Ancak bunlar sadece duyum. Ben biraz Almanya ve daha kuzeyindeki düzeneği
seviyorum. Oradaki herkes neyi, ne zaman ve ne kadar yapması gerektiğini daha
iyi tartıyor. Masa meraklısı olmayan bir yönetmenle çalıştım geçmişte. Meğer
Günter Grass’ın oğluymuş ve ben sonradan öğrendim. İş bittiğinde bana, ‘’Kim
olduğunu biliyorsunuz, değil mi?’’ dediler. Kendisinin yönetmen olduğundan bile
şüpheliydim. Çünkü ben oynarken iki metre ötemde yere oturmuş, öyle izliyordu
beni monitörden. Öyle masanın arkasında bir sürü kişi tarafından çevresi
sarılmış ve üzeri örtülü şekilde izlemiyordu. Önünde Bluetooth ayarlı bir
monitör bulunuyordu. Beni sarılarak karşılayıp aynı şekilde de uğurladı. Ve
yönetmendi yahu! (Gülüyor).
Danimarka’da da bu tarz bir olay başıma geldi. Bir
çocuk oyununa gittik. Üç kişi sahnenin ön kısmına gelip şarkı söylüyordu. Güzel
bir oyundu. Oyundan sonra bizi ağırlayan kişiye bu üç kişinin kim olduğunu
sordum. Meğer Danimarka’da çok ünlülermiş ve konserleri hınca hınç dolarmış. Çocuk
oyununda öne gelip şarkı söylediler ama (gülüyor). Ne yazık ki bacaklarımı
altıma kıvırıp oturmak zorunda kalıyorum bundan sonra. Bizde neden olmuyor diye
düşünmüyor değilim. Olmuyor yani. Şu an şikayet ettiğim veya edeceğim şeyin
daha fazlasını besliyor ve oluşturuyorum aynı zamanda. Üzerine konuşarak bunu
gösteriyorsam benim de sorumluluğum var. ‘’Bu koşullar altında bunu
yapmıyorum’’ demediysem benim de sorumluluğum var. ‘’Bunu düzeltmek için
yapabileceğim bir şey var mı?’’ diye soruyorsam sorumluluk yine bende. Dolayısıyla
ortada bir günah varsa hepimiz günahkârız. Bundan sakınacak ya da geri
çekilecek değilim. O düzen bizi beslediği sürece şikayeti daha minimize
yapıyoruz zaten. Dişlerimizi kapatıp dudaklarımızı sıkarak konuşuyoruz. Beni de
içeren bir çoğunluk olarak riyakârız.
● Şehir Tiyatroları’ndan çıkarılan isimlerden
bazıları görevlerine geri döndü. Ancak yine de yakın geçmişte yaşananların
yankısı sürüyor. Devlet Tiyatroları’nda da Türkçe metin oynama zorunluluğu söz
konusu. Nasıl yorumluyorsunuz tüm bunları?
Ülke böyle,
beğenmeyen Bertolt Brecht gibi gider. Maalesef Brecht’in gittiği koşullara
doğru yöneliyor manzara. Sağ kalmak da savaştır. Bunun içinde ya debeleneceğiz
ya da gideceğiz. Neresinden tutsanız elinizde kalıyor. Bundan 10-15 yıl önce
eleştirdiğimiz kurumları başkaları eleştiriyor diye savunmaya geçtik.

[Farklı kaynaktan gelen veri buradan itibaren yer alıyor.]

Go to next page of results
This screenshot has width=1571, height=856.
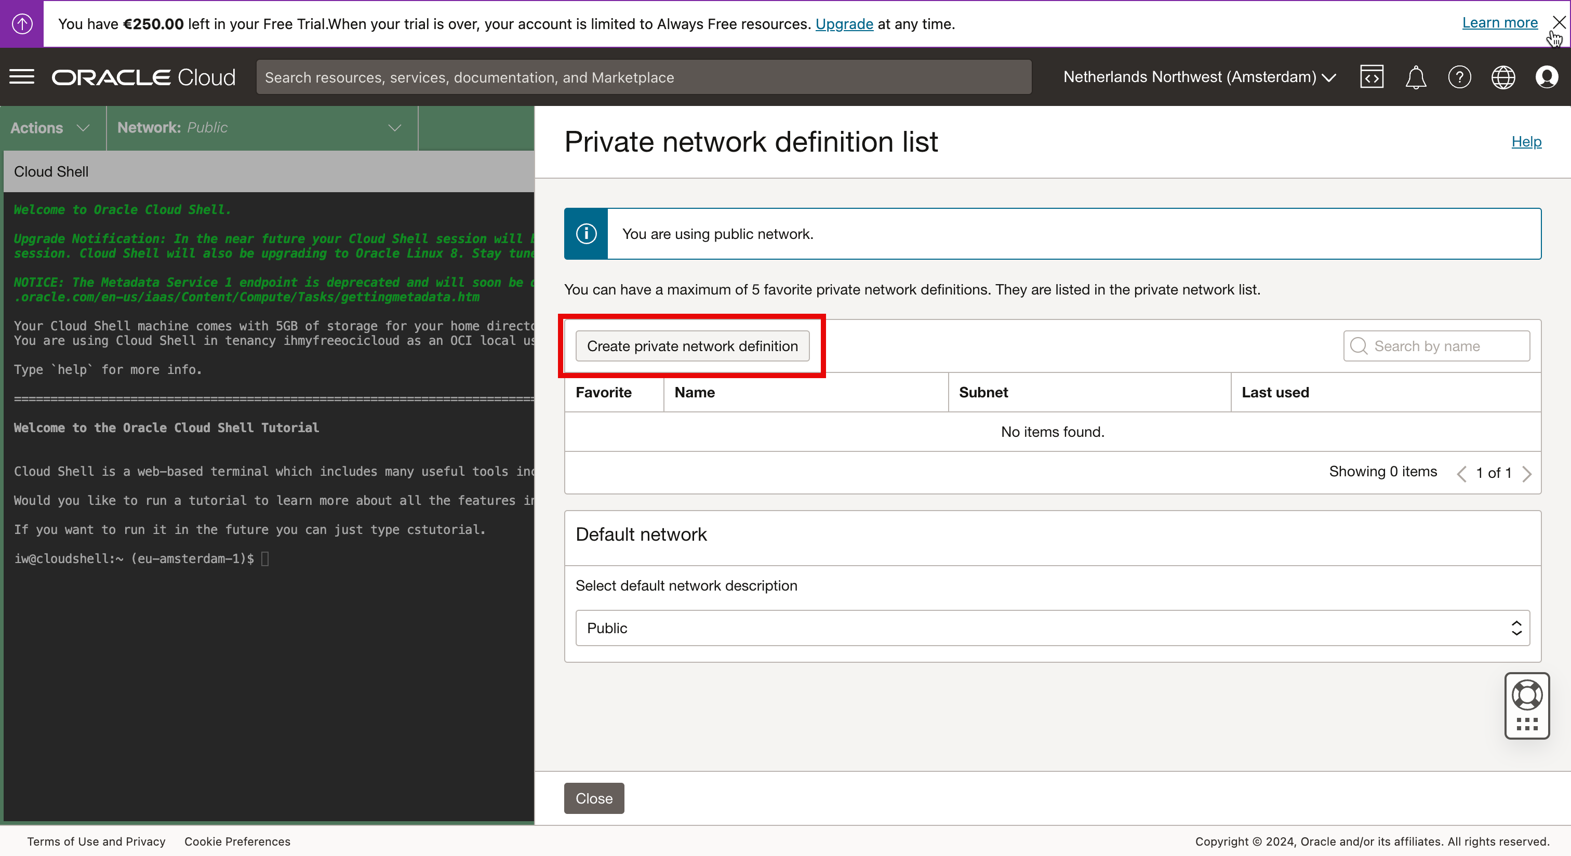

Fenerbahçe ile Galatasaray arasındaki maçı izleyen Beşiktaşlı gibi görüyorum
kendimi. Öylece seyrediyorum tüm olayları. Durum sıkıntılı tabii biraz.
● Sizce siyaset ile sanat nerede ayrışmalı? Böyle
bir sınır var mı?
Güncel siyaset
üzerinden cevaplamayayım. Apolitik olma girişimi de politiktir. Sanat, politik
olmadan olamaz. Gündelik siyasetçilerden çok daha yarına dönük ve daha
derinlikli şekilde hayatı sorguluyor sanat. Bu yüzden zaten ne yaparsa yapsın
politik kalır. Sorgulamamayı seçtiğinde bile. İkisini ayrıştırmak söz konusu
bile değil. Yapamazsınız zaten.
● Oyunculukla ilgili bir tweet paylaşmışsınız: ‘’Ne
zurnalık heves kaldı, ne kavallık, ne naylık; oyunculuk dediğin süslü püslü
hamallık’’.
Yazmaya
yeltendiğim oyunun başındaki tekerlemeydi. Bu söyleşinin bendeki özeti. Demin
konuştuğumuz, piyasa dediğimiz şeyin içinde oyunculuk yapmak bir yerden sonra
hamallığa dönüşüyor. Canınız istediğinde, canınız istediği kadar yapamıyorsunuz
bir şeyleri. O hamallığın farkında olmayıp kendi tanınmışlığının maskesi ardına
sığınan arkadaşlara seslenmek istedim biraz. Tadı kaçtı; başlangıç noktası
buydu aslında. Ben oyunculuk demeyeceğim adına, tiyatro diyeceğim. Bununla
zehirlendiğimde işin tadı çok başkaydı, güzeldi. Sadece yaptığımız değil,
yapamadıklarımız da çok güzeldi. 20’li yaşlarımın başında okuldaki
arkadaşlarımla tiyatro kurdum ve tepeme yıktım. Her şey fazla gösteriş haline
geldi şimdi. Oynadığımız şeylerin bizi temsil etmesini çok severdik. Şimdi öyle
oynuyoruz. Kendi temsilimizi yanıltıyor, bozuyor, kırıyor ve döküyoruz. Çağdaş
düzenekle ve dünyanın haliyle çok iç içe ve benzer. Eskiden Ankara’da pazar
sabahı saat 10 buçukta 300 kişiye çocuk oyunu oynuyorduk. Şimdi her yerde, her
şeyde küçük İtalyan otomobillerine sıkışıyoruz.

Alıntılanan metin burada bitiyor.